• What is expected: Go to the line that contains "Task: Click the left chevron icon beside Back" in the records below and repeat it, and each line after it, exactly through the end, omitting pictures.

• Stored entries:

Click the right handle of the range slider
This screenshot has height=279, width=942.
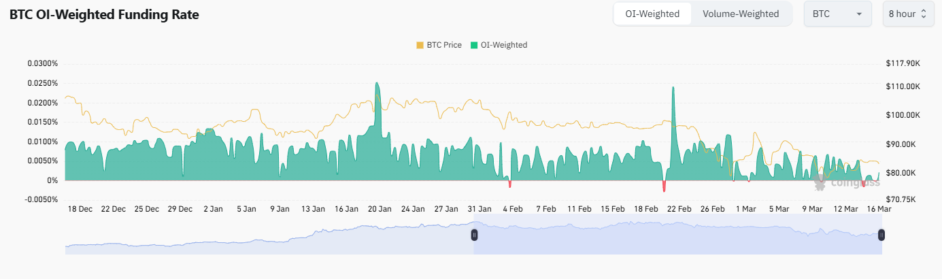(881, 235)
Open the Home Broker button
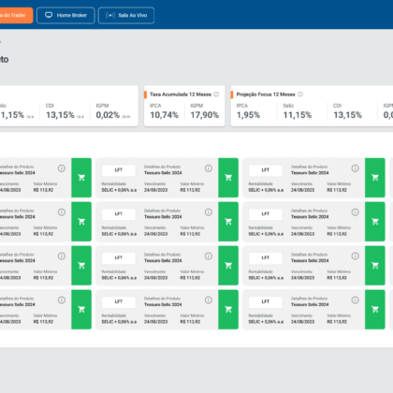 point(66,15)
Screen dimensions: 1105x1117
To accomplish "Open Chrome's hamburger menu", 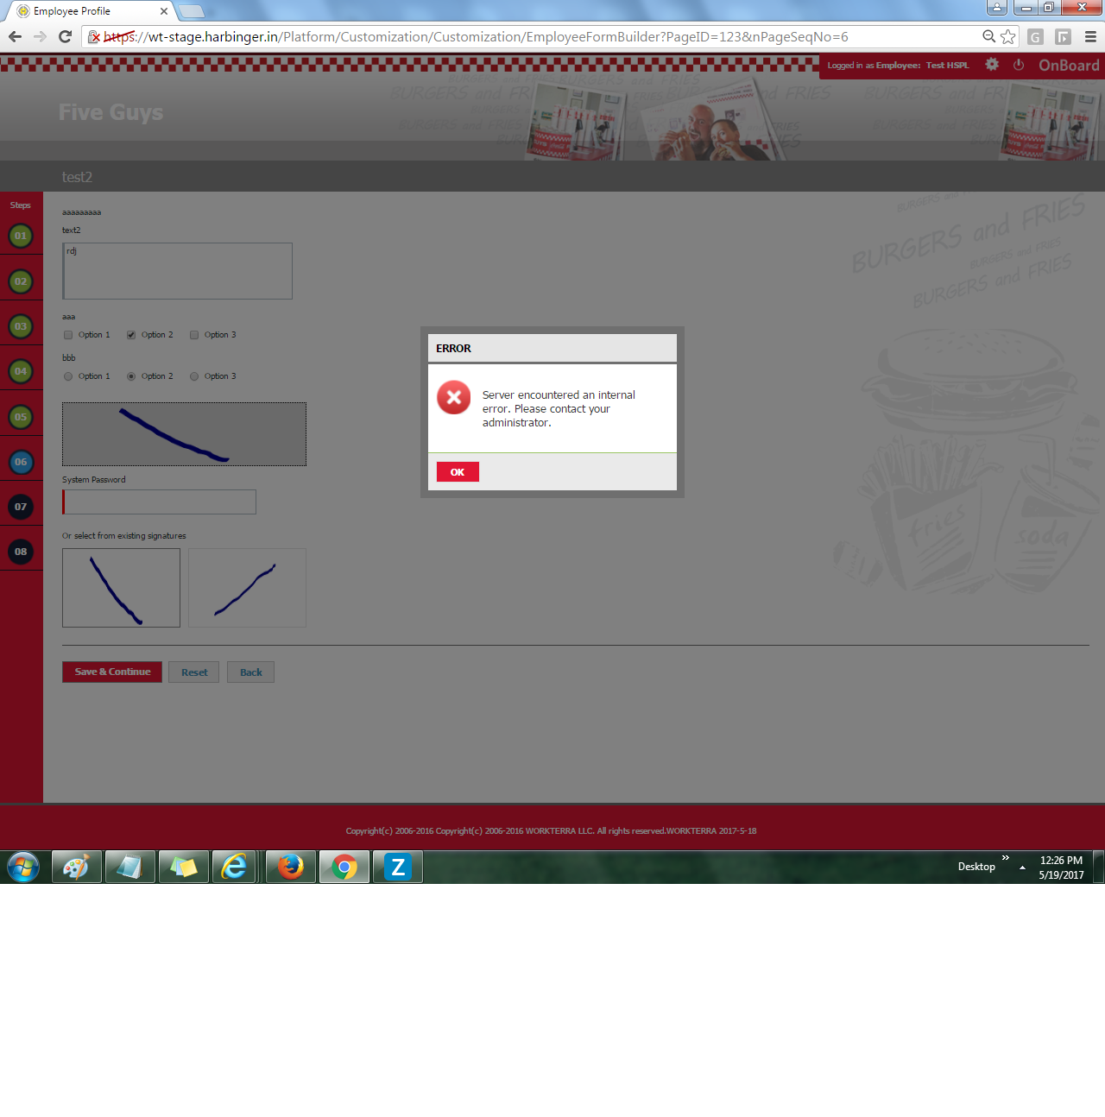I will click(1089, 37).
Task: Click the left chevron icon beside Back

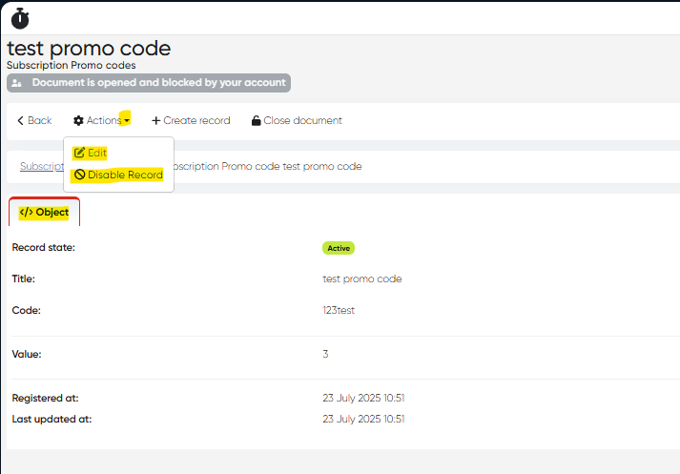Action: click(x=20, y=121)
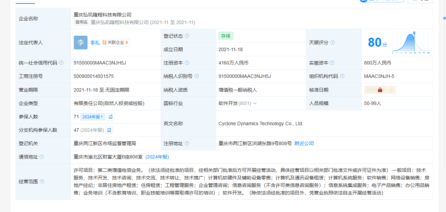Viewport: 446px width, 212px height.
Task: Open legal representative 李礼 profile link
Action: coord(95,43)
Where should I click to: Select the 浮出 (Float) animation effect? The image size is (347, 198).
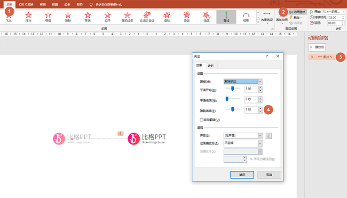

• Task result:
Task: Click the left chevron icon beside Back

Action: click(x=20, y=121)
Viewport: 446px width, 212px height.
Task: Open legal representative 李礼 profile link
Action: coord(95,43)
Where should I click to: Select the 浮出 (Float) animation effect? The image size is (347, 198).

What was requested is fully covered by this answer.